回路図をジッと眺め、計算し、考え、、これは回路構成なのだ!!

当時や勿論現代の真空管やトランジスター回路(基本はどちらも同じ)でもこのような回路ではありません。何気ない回路の中にとんでもない発想が隠されていました。(専門的なので内容紹介は控えます)

恐らく当時でもこの回路構成がこれ程良い音に貢献しているとは開発当事者でも思わなかったかもしれません。
この後の
mcIntoshC20からは普通の回路になっています。
しかし、当時の評価でC-8の音を悪く言う記事を見たことがありません。
逆にイコライザーカーブ選択の特異性のみが目立っていました。
私はここまで凝る必要は無くMarantz1の方式で充分だと思います。

また、これまで良い音の基準である透明感、臨場感、音の輪郭などを得るためMarantz7では純正クラロスタット、バンブルビーなど使用する部品の品質や音の抜けの良さに目を向けてきましたが、C-8では根本的に考え方が違う方法で楽にこれを凌駕しています。

この為C-8では使用部品の銘柄にあまり拘らなくても自ずと良い音になります。これが以前のC-8レストア依頼機だったのです。

急遽、ラインアンプ回路を当初のMarantz1をベースに
mcIntosh C-8の要素も取り入れて設計変更を行いました。


(2020.2.7修正)
しかも「Marantz7の何が良いのか?」の項の終段でウエスタンアンプの良さにも触れていますが、この臨場感溢れる良い音の決め手であるインプットトランスや(ラインアンプの)アウトプットトランスも下記のステレオアダプター内に設置し、専用ケーブルで本体回路とダイレクトに繋ぎます。

またトーンコントロールも完全スルー回路を設け、スルーの場合このトーンの減衰量を増幅する最終段の真空管もジャンプします。
こうすることによりラインアンプのカップリングコンデンサーは最少の1個のみで動作できることになりました。勿論、これは厳選した物を使います。(最終的な回路はこのカップリングコンデンサーも無くしました。下記テスト機)

実際のウエスタンの多くのラインアンプでも段間はやはりカップリングコンデンサーで繋いでいます。
これ等の回路変更によりトーン回路をスルーした場合ウエスタンのシンプルなラインアンプに極めて近い構成となり、あの臨場感や音の余韻と広がりが作り出せると考えています。
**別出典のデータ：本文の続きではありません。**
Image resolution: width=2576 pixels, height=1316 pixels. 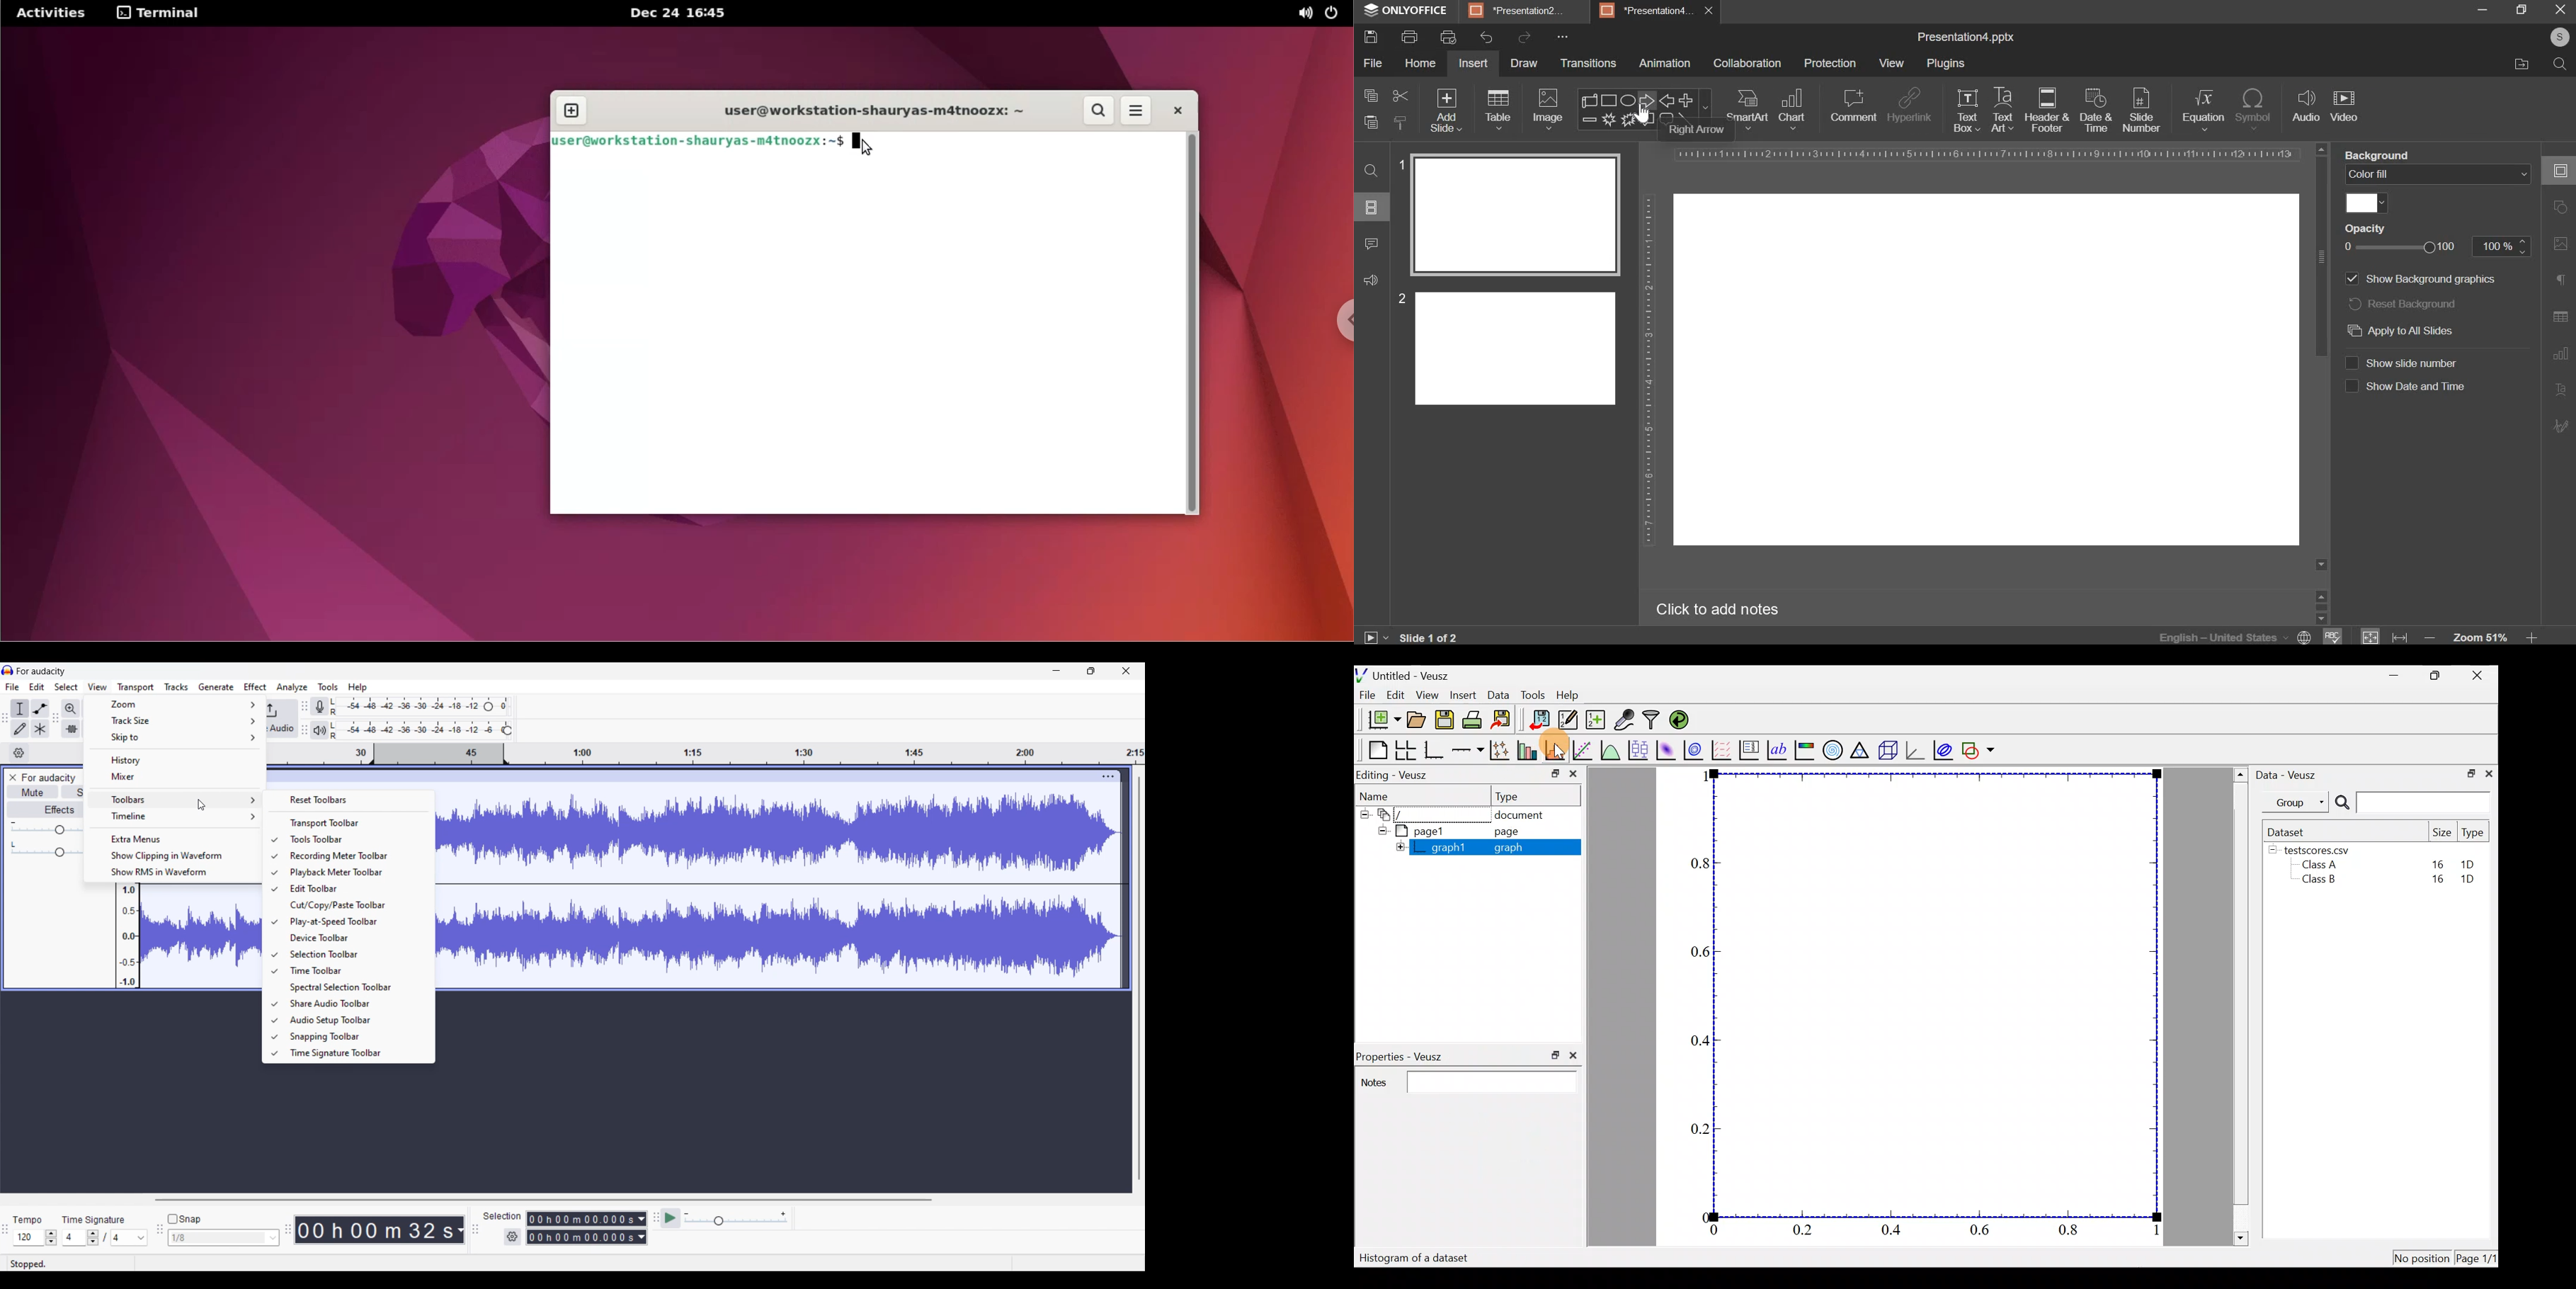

ただウエスタンアンプでは臨場感は抜群ですが、音の解像度に関してはMarantz1,7やmcIntoshC-8の方が優れているような気がします。
やはりトランス結合を多用すると解像度が損なわれるのかも知れません。
この為、本機ではトランス入力と一般の入力を選択でき、プリの出力もトランス出力と一般の出力の2系統を設置しています。


★イコライザー部はEQC-1と同じ仕様です。(EQC-1の項を参照)

★結局構成としてはイコライザーはAudio Consolette、ラインアンプ及びPhono入力インピーダンス切換え機構はMarantz1と
mcIntosh C-8及びウエスタンアンプを参考にアレンジしています。


★オールドアンプに特有のラウドネスコントロールとカットオフ,フィルターは現代では不要です。
余計な回路があると音が悪くなるので割愛します。

★また、ボリューム類も一切使いません。#1やMcintosh C-8などのモノーラルアンプはバランスボリュームが無く、その分一般的なステレオアンプより透明感があります。恐らくどちらもMarantz7より余裕の透明感を感じます。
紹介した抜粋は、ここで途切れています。